• _AUFGABENSTELLUNG_:
Beantworte die folgenden Fragen anhand des OGH-Beschlusses:
1. Von wem wird die klagende Partei vertreten?
2. Wie hoch ist der Gesamtstreitwert?
3. Welche Zahlungsarten sind bei Buchungen über die Buchungs-App möglich?

• _QUELLDOKUMENT_:
══════════════════════════════
OGH vom 20.12.2017, 10Ob36/17t

OGH vom 20.12.2017, 10Ob36/17t

Kopf

Der Oberste Gerichtshof hat als Revisionsgericht durch den Senatspräsidenten Univ.-Prof. Dr. Neumayr als Vorsitzenden sowie die Hofrätinnen und Hofräte Dr. Schramm, Dr. Fichtenau, Dr. Grohmann und Mag. Ziegelbauer als weitere Richter in der Rechtssache der klagenden Partei Verein für Konsumenteninformation, 1060 Wien, Linke Wienzeile 18, vertreten durch die Kosesnik-Wehrle & Langer Rechtsanwälte KG in Wien, gegen die beklagte Partei D***** AG, *****, Deutschland, vertreten durch Dr. Christof Pöchhacker, Rechtsanwalt in Wien, wegen Unterlassung und Urteilsveröffentlichung (Gesamtstreitwert 36.000 EUR), aus Anlass der Revision der klagenden Partei gegen das Urteil des Oberlandesgerichts Wien als Berufungsgericht vom , GZ 4 R 154/16w-16, mit dem das Urteil des Handelsgerichts Wien vom , GZ 19 Cg 4/16h-11, abgeändert wurde, den

Beschluss

gefasst:

Spruch

A Dem Gerichtshof der Europäischen Union wird folgende Frage zur Vorabentscheidung vorgelegt:

Ist Art 9 Absatz 2 der Verordnung (EU) Nr. 260/2012 des Europäischen Parlaments und des Rates vom zur Festlegung der technischen Vorschriften und der Geschäftsanforderungen für Überweisungen und Lastschriften in Euro und zur Änderung der Verordnung (EG) Nr. 924/2009 (SEPA-Verordnung) dahin auszulegen, dass dem Zahlungsempfänger verboten wird, die Zahlung im SEPA-Lastschriftverfahren vom Wohnsitz des Zahlers in dem Mitgliedstaat abhängig zu machen, in dem auch der Zahlungsempfänger seinen (Wohn-)Sitz hat, wenn die Zahlung auch auf andere Art wie zum Beispiel mit Kreditkarte zugelassen wird?

B Das Verfahren vor dem Obersten Gerichtshof wird bis zum Einlangen der Vorabentscheidung des Gerichtshofs der Europäischen Union gemäß § 90a GOG ausgesetzt.

Begründung:

Rechtliche Beurteilung

I Sachverhalt und Verfahrensgegenstand

Die beklagte D***** Aktiengesellschaft ist ein Eisenbahnverkehrsunternehmen mit Sitz in Deutschland, das unter anderem auch österreichischen Kunden die Buchung von internationalen Bahnfahrten per Internet und mobile phone anbietet. Zu diesem Zweck schließt sie mit Verbrauchern Verträge auf Grundlage ihrer Beförderungsbedingungen ab und verwendet dabei folgende Klauseln:

9. Zahlarten:

9.1 Buchungen auf www.b***** können mit Kreditkarte, per PayPal, SEPALastschriftverfahren oder als SOFORT Überweisung bezahlt werden. Bei Buchungen über m*****.de oder die Buchungs-App ist die Zahlung per Kreditkarte, SOFORT Überweisung oder SEPA-Lastschriftverfahren möglich.
══════════════════════════════
• _BEREITGESTELLTE EINTRÄGE_:

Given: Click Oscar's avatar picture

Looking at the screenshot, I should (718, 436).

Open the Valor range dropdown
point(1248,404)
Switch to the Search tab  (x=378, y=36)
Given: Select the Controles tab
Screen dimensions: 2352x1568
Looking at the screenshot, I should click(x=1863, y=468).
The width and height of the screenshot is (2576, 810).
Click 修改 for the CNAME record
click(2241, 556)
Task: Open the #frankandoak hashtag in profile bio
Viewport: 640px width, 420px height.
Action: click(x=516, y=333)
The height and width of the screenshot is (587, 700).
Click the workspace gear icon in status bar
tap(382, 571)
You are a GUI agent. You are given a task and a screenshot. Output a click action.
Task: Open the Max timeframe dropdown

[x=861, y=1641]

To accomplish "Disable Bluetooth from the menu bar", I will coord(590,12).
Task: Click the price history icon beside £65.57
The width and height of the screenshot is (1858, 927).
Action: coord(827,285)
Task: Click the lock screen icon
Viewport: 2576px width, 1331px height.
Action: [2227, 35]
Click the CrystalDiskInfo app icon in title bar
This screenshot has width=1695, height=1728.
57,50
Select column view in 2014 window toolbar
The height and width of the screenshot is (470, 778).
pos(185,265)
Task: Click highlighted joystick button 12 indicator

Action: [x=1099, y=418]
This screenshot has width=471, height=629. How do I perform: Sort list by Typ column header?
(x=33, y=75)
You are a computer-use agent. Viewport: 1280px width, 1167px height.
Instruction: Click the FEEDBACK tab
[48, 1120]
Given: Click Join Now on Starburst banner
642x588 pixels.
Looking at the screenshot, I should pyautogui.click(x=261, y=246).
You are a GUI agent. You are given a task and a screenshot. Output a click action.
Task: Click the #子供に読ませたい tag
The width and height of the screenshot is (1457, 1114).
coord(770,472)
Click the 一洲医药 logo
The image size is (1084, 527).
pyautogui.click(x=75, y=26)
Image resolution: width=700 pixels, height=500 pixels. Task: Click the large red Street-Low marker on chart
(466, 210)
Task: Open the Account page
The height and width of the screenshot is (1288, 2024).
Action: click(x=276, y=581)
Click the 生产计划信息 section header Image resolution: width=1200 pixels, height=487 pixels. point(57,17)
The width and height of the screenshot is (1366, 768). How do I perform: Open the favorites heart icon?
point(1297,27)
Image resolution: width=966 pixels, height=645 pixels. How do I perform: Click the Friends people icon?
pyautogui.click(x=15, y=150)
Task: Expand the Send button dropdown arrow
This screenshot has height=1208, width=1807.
══════════════════════════════
• _ERGEBNIS_:
1. Von der Kosesnik-Wehrle & Langer Rechtsanwälte KG in Wien.
2. 36.000 EUR.
3. Kreditkarte, SOFORT Überweisung oder SEPA-Lastschriftverfahren.